How do we stop discrimination against Indigenous Peoples?


The ultimate suggestion would be to help protect Indigenous Peoples’ rights. There are multiple ways of doing this, but the most predominant is starting with the top-down. Governments and corporations worldwide continuously violate Indigenous Peoples’ rights. Oil, gas, mining, and industrial farming regularly threaten these communities due to their sustained conservation. The companies abusing their power by doing this are very often the same companies largely contributing to climate change. By knowing international law and lobbying governments and companies with global supply chains, we can retain precious lands and livelihoods and work towards solutions.


What’s more, learning about how and why these communities are essential in the fight against climate change would benefit all of us. They have an inherent knowledge of how to slow down the loss of biodiversity and are aware of preservation techniques that positively impact the planet.



How can we work with these communities to fight climate change?


During the most recent climate change conference (COP26), Indigenous communities finally got their recognition. Currently, Indigenous Peoples manage at least 24% of the entire above-ground carbon stored in the world’s tropical forests, making them a determining factor in the race to save the planet. Luckily, Sustainable Development Goals 13 (climate action) and 15 (life on land) grant these communities influential jurisdiction.

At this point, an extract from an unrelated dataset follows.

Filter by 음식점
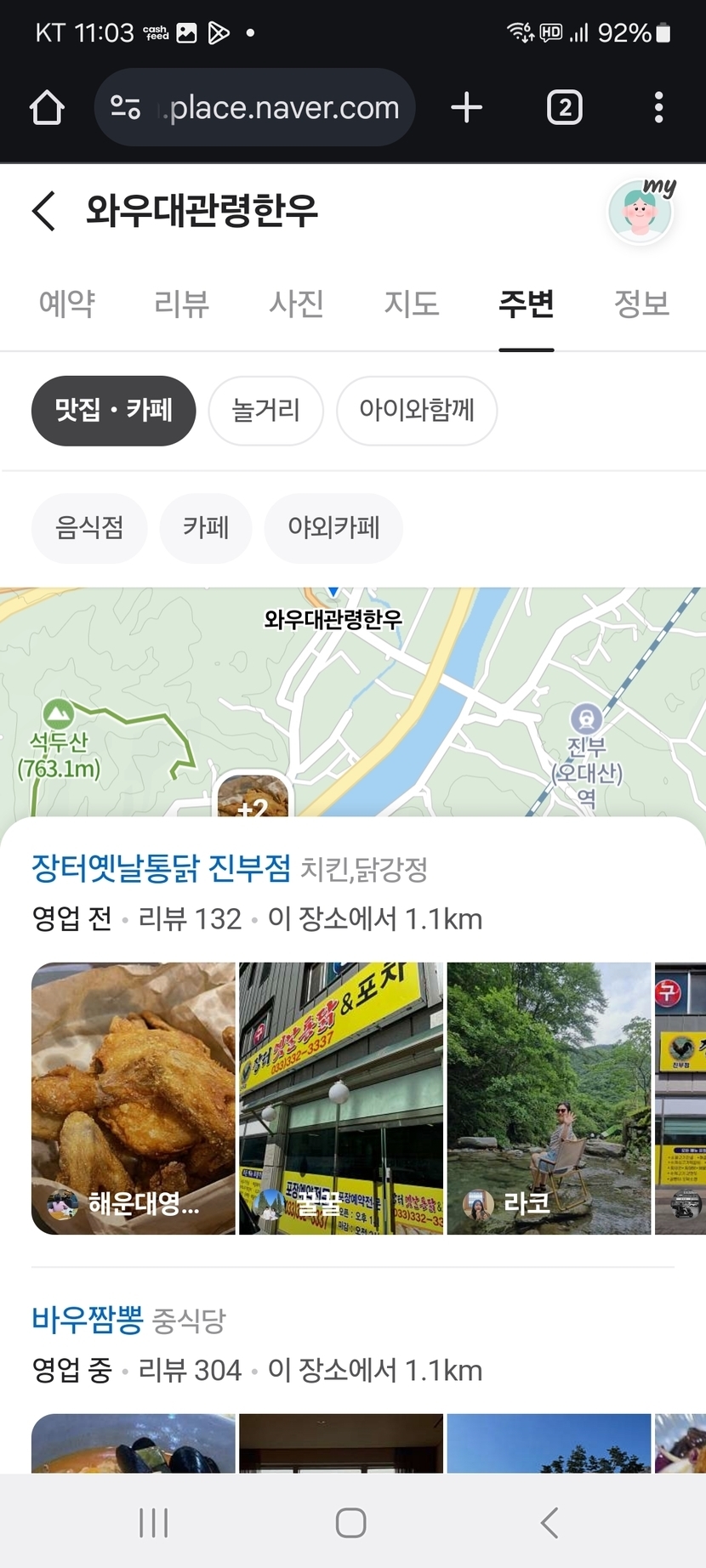706x1568 pixels. coord(89,528)
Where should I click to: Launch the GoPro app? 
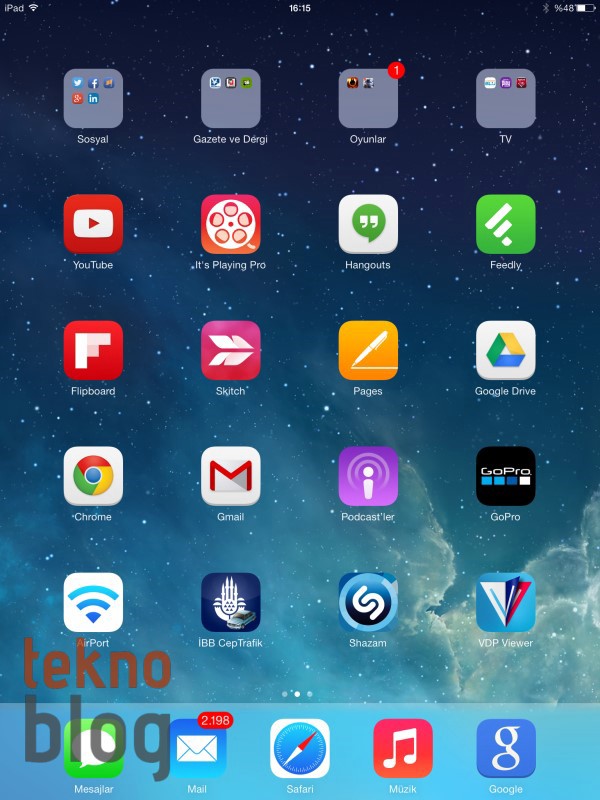point(505,476)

Both the climate crises and depleting biodiversity are identified as enough of a threat to action a new approach. In September of 2021, nine grant makers pledged $5 billion in order to work with Indigenous communities. The solutions suggested regarding climate mitigation and nature conservation come from knowledgeable Peoples’ all of whom we could learn from. If governments can maintain a respectful relationship with Indigenous communities, we can hopefully bear witness to an upend in the global challenge that is climate change.